Subchannels of KQDS-TV
| Channel | Res. | Short name | Programming |
|---|---|---|---|
| 21.1 | 720p | KQDS-DT | Fox |
| 21.2 | 480i | Antenna | Antenna TV (4:3) |

===Analog-to-digital conversion===
KQDS-TV discontinued regular programming on its analog signal, over UHF channel 21, on February 1, 2009. The station's digital signal remained on its pre-transition UHF channel 17, using virtual channel 21.

===Translators===
Nine translators relay KQDS-TV's programming to areas of the market outside its primary signal contour. All of the translators, except for K31GH and K39GG, had construction permits to air low-power digital signals, but the permits expired without any of the stations converting from analog to digital transmission. To comply with FCC mandates related to the digital television transition, all of the stations had to obtain new permits and convert to digital by September 1, 2015, in order to remain on the air. On April 24, 2015, it was announced that the conversion date for standard LPTVs and translators still broadcasting in analog had been suspended until further notice, due to economic problems that may arise from the then-upcoming spectrum auction. After the auction's completion in 2017, the FCC announced on May 12 of that year that all analog low-power stations and transmitters must convert by July 13, 2021.

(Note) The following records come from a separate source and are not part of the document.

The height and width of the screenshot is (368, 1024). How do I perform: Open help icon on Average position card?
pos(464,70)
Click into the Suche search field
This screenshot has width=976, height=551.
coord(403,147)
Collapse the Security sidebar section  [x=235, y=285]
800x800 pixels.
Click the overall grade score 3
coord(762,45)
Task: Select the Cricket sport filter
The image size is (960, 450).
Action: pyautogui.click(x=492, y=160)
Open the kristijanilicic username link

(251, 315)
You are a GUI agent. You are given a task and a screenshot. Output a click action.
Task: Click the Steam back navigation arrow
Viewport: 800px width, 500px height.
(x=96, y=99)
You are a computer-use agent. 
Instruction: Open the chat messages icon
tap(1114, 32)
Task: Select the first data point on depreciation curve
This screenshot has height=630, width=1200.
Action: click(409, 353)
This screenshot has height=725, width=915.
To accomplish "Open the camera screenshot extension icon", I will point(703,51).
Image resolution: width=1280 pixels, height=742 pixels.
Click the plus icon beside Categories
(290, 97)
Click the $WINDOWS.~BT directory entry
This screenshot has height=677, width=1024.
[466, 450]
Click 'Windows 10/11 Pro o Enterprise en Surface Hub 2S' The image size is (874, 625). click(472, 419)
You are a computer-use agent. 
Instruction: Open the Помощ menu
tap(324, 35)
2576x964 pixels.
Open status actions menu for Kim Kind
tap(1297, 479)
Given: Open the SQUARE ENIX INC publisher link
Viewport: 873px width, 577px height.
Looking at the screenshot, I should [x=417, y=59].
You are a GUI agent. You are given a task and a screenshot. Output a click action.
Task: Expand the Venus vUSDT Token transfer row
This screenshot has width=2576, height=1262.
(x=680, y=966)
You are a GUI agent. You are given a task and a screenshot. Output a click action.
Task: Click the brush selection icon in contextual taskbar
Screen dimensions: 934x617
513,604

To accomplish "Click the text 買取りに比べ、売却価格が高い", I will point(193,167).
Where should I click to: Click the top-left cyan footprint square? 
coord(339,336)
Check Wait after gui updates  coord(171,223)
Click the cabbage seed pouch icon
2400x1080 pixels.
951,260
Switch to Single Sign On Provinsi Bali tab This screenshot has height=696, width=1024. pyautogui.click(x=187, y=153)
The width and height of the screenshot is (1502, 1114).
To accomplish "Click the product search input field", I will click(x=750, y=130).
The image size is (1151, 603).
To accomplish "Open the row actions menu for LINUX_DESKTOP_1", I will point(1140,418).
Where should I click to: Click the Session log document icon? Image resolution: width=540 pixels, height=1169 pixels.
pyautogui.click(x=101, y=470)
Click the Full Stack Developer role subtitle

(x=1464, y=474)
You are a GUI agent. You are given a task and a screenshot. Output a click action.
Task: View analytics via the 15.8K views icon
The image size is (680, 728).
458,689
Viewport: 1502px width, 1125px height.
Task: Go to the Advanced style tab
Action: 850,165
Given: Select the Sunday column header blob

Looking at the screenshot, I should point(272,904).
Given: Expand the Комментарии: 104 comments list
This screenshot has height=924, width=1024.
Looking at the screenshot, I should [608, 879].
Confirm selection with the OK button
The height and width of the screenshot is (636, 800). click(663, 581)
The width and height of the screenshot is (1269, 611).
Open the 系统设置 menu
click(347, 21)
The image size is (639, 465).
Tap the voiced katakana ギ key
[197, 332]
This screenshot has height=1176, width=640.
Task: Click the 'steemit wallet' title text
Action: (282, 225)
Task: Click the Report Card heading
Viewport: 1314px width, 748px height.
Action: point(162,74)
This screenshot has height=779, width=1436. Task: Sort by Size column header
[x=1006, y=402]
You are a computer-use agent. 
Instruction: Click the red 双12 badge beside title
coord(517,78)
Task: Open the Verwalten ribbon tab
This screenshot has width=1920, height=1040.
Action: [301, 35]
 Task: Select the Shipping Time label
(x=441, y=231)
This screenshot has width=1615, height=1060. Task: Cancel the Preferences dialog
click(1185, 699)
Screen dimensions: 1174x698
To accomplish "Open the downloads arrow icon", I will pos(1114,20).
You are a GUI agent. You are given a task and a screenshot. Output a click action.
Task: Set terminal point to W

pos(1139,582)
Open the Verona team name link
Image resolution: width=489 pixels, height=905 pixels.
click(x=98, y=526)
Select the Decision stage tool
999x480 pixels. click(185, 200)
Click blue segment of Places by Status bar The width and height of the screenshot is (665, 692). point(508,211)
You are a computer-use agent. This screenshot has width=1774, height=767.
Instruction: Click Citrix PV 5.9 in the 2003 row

All translators except for K39GG have been upgraded to digital as of November 1, 2016, and remap to virtual channel 21.

- ' Ashland, WI
- ' Bigfork–Marcell, MN
- ' Grand Rapids, MN
- ' Hayward, WI
- ' Hibbing, MN
- ' International Falls, MN
- ' Ironwood, MI
- ' Max, MN
- ' Virginia, MN

====Defunct translator====
K39GG in Aitkin, Minnesota, went silent sometime in June 2018, and its license was canceled by the FCC on June 27, 2018. KQDS stated the translator's viewership was insufficient to support its continued operation. It also was located in the Minneapolis–Saint Paul television market, which is claimed by KMSP-TV, and Fox has strictly enforced stations remaining in their DMA boundaries since the early 2010s in their affiliation agreements for ratings tabulation purposes.